Molecular and structural characterization of global transition state regulators AbrB and Abh from Bacillus subtilis.

摘要

Bacteria remarkably and constantly adapt to their surrounding environment, especially in times of considerable environmental stress. These responses range from secretion of toxins, antibiotics and complete physiological transformations leading to the development of highly resilient spores resistant to heat, sunlight, chemicals and drugs. Due to the constant flux in environmental conditions, bacteria spends most of its life in this critical period, the transition-state. Proteins involved in the activation of genes required for survival are called transition-state regulators, a novel family of DNA binding proteins. Two defining characteristics describe transition-state regulator proteins: (1) ability to recognize a multitude of genes with no consensus sequence and (2) sole decision making policy of the cell is controlled by this select group proteins to monitor and regulate hundreds of cellular pathways. Despite their vital and increasingly common role, there is a paucity of information.
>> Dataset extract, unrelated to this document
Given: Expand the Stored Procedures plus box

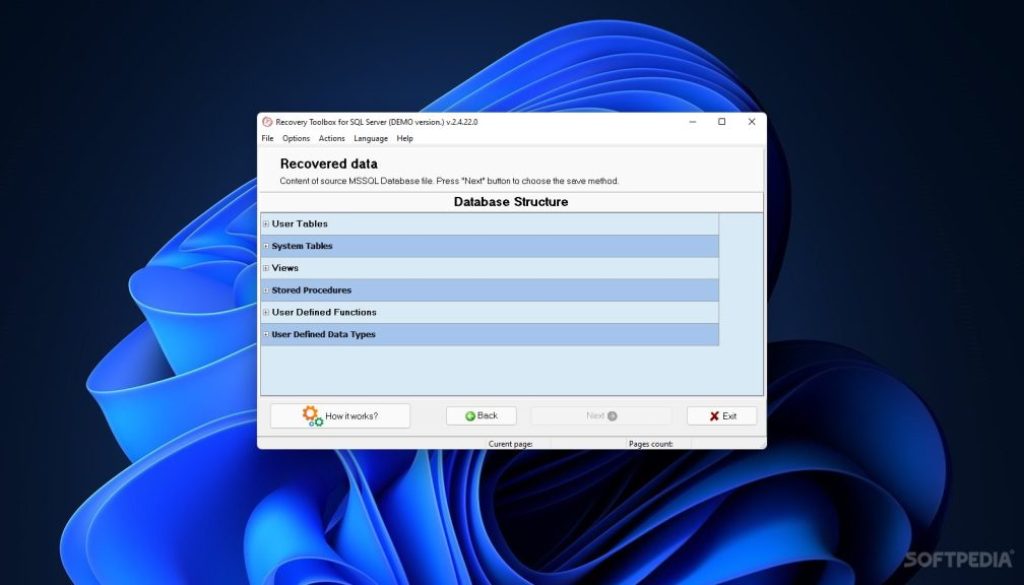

Bacillus subtilis and B. anthracis both possess transition-state regulators responsible for gene expression during transition from vegetative to post-exponential growth. This dissertation focuses on investigating the protein-DNA interactions of the transition state regulators, antibiotic resistance protein B (AbrB) and antibiotic resistance protein h (Abh) from B. subtilis and B. anthracis to develop a detailed general model describing recognition and interaction mechanisms. Biophysical characterization of AbrBN and AbhN show that multimerization plays an essential role in binding to DNA targets. High-resolution NMR structure analysis was carried out to refine the structure of AbrBN and to solve the structure of AbhN, both showing dimeric topologies. These studies employed a complementary mutagenesis, ESI-MS, NMR, as well as a multiple spectroscopic technique approach. The study concluded with a respectable model of AbrB's, and transition state regulators in general, interaction with DNA. The unique ability to bind over 60 genes with no consensus sequence relies on conformational flexibility of both protein and DNA. Furthermore, the solution structure of the N-terminal domain of Abh provided the stature needed to declare the transition-state regulator family a unique and characterized DNA binding family.